Segment Start: Supplied material
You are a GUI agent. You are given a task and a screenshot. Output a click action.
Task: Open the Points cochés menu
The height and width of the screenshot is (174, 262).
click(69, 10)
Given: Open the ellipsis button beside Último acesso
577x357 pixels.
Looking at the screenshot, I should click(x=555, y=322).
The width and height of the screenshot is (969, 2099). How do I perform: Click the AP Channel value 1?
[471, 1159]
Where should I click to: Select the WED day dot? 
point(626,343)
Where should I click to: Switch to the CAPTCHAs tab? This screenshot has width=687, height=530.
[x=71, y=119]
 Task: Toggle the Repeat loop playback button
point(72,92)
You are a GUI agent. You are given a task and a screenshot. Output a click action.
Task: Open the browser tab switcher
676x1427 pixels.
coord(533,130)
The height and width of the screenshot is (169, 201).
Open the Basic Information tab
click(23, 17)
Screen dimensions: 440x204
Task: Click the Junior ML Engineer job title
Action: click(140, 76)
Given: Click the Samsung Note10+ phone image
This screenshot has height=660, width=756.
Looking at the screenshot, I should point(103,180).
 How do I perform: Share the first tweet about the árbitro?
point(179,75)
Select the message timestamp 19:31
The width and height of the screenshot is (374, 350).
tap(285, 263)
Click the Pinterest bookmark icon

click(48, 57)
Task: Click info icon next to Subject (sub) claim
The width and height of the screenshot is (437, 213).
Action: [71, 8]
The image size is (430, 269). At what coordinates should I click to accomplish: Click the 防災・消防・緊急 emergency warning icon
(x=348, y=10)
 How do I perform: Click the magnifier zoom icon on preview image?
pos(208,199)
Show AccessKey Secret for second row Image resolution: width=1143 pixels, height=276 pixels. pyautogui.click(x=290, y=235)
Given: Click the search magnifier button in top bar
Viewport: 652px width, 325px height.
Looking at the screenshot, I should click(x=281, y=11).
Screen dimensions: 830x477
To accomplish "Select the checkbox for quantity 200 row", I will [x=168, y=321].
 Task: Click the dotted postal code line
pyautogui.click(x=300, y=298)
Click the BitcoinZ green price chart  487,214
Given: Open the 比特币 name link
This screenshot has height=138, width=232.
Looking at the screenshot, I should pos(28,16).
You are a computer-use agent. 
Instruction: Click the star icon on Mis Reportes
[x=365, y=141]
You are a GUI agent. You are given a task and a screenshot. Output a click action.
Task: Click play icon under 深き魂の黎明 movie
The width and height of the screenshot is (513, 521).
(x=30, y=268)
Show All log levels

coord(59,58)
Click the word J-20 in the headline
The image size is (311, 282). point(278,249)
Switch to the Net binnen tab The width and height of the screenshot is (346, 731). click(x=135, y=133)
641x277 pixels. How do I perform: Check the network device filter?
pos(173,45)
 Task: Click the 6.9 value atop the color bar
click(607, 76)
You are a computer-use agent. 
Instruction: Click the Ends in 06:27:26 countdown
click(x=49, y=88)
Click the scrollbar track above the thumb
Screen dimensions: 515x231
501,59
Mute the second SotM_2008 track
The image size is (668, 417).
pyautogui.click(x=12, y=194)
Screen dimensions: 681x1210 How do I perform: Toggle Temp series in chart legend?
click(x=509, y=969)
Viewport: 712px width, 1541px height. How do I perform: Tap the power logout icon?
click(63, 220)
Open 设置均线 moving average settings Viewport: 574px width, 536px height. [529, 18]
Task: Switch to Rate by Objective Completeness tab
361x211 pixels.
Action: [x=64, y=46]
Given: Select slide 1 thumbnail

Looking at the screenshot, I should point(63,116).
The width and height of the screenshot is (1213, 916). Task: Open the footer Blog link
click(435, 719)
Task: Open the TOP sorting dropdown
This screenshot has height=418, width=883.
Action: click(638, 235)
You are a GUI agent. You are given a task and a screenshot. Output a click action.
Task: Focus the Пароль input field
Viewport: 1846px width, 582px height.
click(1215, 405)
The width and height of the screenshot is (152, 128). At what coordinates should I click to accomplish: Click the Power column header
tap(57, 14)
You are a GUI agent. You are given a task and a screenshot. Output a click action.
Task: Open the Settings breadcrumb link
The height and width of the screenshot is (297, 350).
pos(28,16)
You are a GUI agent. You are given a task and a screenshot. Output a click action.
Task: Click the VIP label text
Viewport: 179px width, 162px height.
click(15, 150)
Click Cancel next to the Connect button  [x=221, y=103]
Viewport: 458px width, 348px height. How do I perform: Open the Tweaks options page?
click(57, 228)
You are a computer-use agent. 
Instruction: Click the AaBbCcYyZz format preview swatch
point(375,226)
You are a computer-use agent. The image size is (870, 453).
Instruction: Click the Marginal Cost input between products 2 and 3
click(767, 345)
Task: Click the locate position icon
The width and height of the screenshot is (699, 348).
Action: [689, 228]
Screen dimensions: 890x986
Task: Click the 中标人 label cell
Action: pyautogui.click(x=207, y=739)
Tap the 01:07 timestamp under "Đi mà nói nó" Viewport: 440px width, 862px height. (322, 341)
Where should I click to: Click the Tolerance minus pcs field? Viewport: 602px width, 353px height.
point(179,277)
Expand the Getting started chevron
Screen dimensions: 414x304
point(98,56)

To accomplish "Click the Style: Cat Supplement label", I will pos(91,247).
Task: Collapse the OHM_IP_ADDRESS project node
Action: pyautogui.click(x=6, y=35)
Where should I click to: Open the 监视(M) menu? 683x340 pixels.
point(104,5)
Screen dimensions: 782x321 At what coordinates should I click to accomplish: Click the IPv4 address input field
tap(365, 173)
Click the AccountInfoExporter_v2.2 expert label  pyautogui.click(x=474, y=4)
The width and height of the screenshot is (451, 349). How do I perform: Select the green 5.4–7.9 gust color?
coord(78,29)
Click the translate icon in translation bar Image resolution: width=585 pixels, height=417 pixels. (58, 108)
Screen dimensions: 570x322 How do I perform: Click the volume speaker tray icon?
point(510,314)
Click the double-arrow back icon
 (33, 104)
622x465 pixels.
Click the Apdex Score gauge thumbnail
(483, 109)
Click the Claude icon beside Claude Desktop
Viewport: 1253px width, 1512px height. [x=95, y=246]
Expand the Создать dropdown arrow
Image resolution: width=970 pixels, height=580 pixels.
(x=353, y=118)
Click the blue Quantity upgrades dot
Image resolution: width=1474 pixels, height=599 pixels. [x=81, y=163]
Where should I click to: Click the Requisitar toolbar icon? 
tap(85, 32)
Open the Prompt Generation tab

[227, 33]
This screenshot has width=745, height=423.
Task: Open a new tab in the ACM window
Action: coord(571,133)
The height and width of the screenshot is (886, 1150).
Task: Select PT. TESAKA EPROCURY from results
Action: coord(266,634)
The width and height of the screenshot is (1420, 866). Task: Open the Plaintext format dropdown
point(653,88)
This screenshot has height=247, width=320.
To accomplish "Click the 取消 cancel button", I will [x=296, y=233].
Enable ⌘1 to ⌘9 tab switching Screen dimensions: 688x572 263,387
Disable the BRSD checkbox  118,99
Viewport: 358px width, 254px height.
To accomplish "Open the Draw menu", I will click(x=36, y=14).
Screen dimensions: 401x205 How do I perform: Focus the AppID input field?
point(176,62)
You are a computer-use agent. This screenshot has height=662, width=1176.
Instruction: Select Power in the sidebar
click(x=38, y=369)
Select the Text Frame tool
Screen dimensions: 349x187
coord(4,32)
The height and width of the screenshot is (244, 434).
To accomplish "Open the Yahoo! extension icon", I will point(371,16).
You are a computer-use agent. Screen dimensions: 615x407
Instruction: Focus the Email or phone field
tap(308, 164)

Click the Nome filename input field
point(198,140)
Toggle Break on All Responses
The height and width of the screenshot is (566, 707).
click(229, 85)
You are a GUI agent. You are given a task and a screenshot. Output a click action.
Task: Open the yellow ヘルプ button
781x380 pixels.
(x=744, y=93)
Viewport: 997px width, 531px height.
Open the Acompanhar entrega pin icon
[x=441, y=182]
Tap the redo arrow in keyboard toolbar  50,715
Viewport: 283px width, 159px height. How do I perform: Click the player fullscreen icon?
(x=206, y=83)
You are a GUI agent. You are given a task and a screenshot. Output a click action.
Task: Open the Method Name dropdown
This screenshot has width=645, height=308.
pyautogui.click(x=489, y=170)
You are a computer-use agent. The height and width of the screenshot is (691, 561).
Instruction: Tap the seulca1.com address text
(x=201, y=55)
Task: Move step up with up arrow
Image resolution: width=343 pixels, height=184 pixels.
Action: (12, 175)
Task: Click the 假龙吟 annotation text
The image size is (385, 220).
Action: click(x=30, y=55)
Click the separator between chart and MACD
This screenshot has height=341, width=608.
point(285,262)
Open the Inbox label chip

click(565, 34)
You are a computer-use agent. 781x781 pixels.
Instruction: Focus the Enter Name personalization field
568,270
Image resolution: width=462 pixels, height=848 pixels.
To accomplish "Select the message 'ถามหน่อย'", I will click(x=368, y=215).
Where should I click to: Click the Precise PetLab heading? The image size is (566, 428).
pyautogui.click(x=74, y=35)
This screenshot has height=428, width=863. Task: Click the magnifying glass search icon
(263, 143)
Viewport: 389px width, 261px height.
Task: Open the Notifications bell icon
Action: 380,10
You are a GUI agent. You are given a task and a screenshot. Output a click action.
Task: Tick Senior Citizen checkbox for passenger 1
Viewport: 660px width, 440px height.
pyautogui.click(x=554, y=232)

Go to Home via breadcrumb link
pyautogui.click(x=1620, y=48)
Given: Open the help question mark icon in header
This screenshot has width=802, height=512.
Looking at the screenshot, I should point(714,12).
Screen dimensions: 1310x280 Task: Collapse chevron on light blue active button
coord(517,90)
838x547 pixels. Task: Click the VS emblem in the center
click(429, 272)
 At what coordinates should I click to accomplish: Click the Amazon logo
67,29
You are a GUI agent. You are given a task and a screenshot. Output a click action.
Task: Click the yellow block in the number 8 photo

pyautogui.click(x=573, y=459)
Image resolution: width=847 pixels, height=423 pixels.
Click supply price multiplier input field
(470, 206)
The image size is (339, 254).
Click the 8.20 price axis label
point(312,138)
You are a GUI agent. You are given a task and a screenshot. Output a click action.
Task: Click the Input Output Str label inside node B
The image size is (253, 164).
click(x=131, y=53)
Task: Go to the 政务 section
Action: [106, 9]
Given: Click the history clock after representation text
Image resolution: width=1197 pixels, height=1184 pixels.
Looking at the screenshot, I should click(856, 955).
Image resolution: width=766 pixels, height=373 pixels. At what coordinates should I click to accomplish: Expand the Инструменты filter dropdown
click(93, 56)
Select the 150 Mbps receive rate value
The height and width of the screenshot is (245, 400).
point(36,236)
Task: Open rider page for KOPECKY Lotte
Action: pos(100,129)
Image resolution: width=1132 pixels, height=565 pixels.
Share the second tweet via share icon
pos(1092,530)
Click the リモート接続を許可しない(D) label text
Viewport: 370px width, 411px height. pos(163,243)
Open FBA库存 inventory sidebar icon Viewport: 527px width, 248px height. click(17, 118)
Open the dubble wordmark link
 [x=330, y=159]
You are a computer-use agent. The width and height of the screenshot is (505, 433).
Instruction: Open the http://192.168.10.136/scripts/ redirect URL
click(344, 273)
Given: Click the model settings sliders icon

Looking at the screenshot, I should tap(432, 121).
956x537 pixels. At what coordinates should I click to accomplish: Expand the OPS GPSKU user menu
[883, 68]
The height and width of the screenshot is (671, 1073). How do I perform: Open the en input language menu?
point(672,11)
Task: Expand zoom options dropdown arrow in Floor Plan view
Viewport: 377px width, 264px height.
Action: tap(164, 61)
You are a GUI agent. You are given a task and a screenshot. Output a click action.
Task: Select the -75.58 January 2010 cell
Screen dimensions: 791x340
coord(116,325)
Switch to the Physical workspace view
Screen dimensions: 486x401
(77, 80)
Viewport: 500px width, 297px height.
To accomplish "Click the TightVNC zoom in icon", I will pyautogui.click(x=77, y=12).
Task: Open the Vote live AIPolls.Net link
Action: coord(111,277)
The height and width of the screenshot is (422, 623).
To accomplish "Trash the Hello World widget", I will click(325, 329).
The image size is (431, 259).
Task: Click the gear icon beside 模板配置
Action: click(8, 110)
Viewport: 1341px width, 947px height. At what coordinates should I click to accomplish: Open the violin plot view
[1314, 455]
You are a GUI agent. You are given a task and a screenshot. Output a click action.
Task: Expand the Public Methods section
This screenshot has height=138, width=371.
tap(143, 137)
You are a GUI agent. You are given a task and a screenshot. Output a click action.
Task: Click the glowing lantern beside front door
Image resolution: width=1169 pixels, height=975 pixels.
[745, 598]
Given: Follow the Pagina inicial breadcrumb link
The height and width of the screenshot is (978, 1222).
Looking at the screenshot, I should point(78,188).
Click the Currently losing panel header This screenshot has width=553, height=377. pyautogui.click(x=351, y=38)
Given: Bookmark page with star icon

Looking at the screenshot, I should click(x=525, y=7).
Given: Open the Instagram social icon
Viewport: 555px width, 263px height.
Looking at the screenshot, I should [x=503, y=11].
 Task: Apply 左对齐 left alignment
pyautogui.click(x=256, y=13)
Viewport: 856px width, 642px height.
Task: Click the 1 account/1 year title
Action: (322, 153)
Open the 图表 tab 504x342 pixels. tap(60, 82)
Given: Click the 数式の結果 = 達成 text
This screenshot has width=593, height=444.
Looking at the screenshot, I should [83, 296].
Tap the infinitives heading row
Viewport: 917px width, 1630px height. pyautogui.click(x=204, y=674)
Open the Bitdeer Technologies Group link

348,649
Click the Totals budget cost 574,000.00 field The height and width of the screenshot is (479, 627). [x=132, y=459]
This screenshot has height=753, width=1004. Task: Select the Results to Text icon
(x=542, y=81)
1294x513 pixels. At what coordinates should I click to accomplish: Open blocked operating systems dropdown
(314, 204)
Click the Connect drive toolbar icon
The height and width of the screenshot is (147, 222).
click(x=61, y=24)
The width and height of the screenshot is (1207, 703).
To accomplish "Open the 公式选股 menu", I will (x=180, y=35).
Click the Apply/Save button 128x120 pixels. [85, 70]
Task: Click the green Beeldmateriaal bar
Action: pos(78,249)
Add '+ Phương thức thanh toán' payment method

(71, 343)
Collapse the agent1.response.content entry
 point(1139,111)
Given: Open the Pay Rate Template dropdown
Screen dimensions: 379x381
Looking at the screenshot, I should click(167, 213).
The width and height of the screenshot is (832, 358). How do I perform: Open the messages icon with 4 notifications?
Segment End: Supplied material
- _The task_
Determine how many lines in the entries above contain the word "checkbox", and respond with the number alone.

- _Exercise solution_
3